TESTO DI LETTURA
§

Spoleto, la pittura e la grandezza di Filippo Lippi. Il viaggio scopre la rappresentazione.

Testo e fotografia di Vincenzi Battista.

Filippo Lippi è a Spoleto, il nuovo cantiere, siamo tra il 1466 e il 1469, anno della sua morte. L’affresco: “L’incoronazione della Vergine” nel catino absidale della cattedrale di Santa Maria Assunta. È un film la sua pittura, una sorta di “Cappella Sistina”, la sua ultima rappresentazione da “regista”. Il catino sembra muoversi, dilatarsi all’occhio dell’osservatore, lo sovrasta, imponente quasi ad imprimere e suggellare la piccolezza dell’umanità al cospetto della Vergine. Di lui, molti anni prima, giovanissimo orfanello alle prime esperienze e nella miseria Vasari aveva scritto: “Non faceva mai altro che imbrattare con fantocci i libri suoi e degli altri”. Custode della sua grandezza e suo mecenate è Lorenzo il Magnifico, tanto che nella cattedrale di Spoleto fece realizzare, pagando di tasca propria, il memoriale funebre con gli splendidi versi di Agnolo Poliziano: “Qui sono sepolto io, Filippo, gloria della pittura: a nessuno è ignota la mirabile grazia della mia mano. Con mie dita di artista ho saputo infondere vita ai colori ed ingannare a lungo gli animi che speravano di udire la voce: la natura stessa, fatta manifesta, si meravigliò delle mie figure e confessò che la mia arte e pari alla sua. Lorenzo dé Medici mi ha posto in questo sepolcro di marmo, prima ero coperto di umile polvere”.

§

DATI
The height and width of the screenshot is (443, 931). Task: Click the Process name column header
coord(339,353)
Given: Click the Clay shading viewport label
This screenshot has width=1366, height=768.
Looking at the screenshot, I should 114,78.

§

COMPITI
- a) Indica in quale punto di quale edificio di Spoleto si trova l'affresco "L'incoronazione della Vergine", secondo il testo di lettura.
- b) Elenca tutti i personaggi storici nominati nel testo di lettura, escludendo l'autore del testo e la Vergine.
I dati non hanno alcun ruolo in questo esercizio.

RISPOSTE AGLI ESERCIZI
- a) Nel catino absidale della cattedrale di Santa Maria Assunta.

- b) Filippo Lippi, Vasari, Lorenzo il Magnifico (chiamato anche Lorenzo dé Medici), Agnolo Poliziano.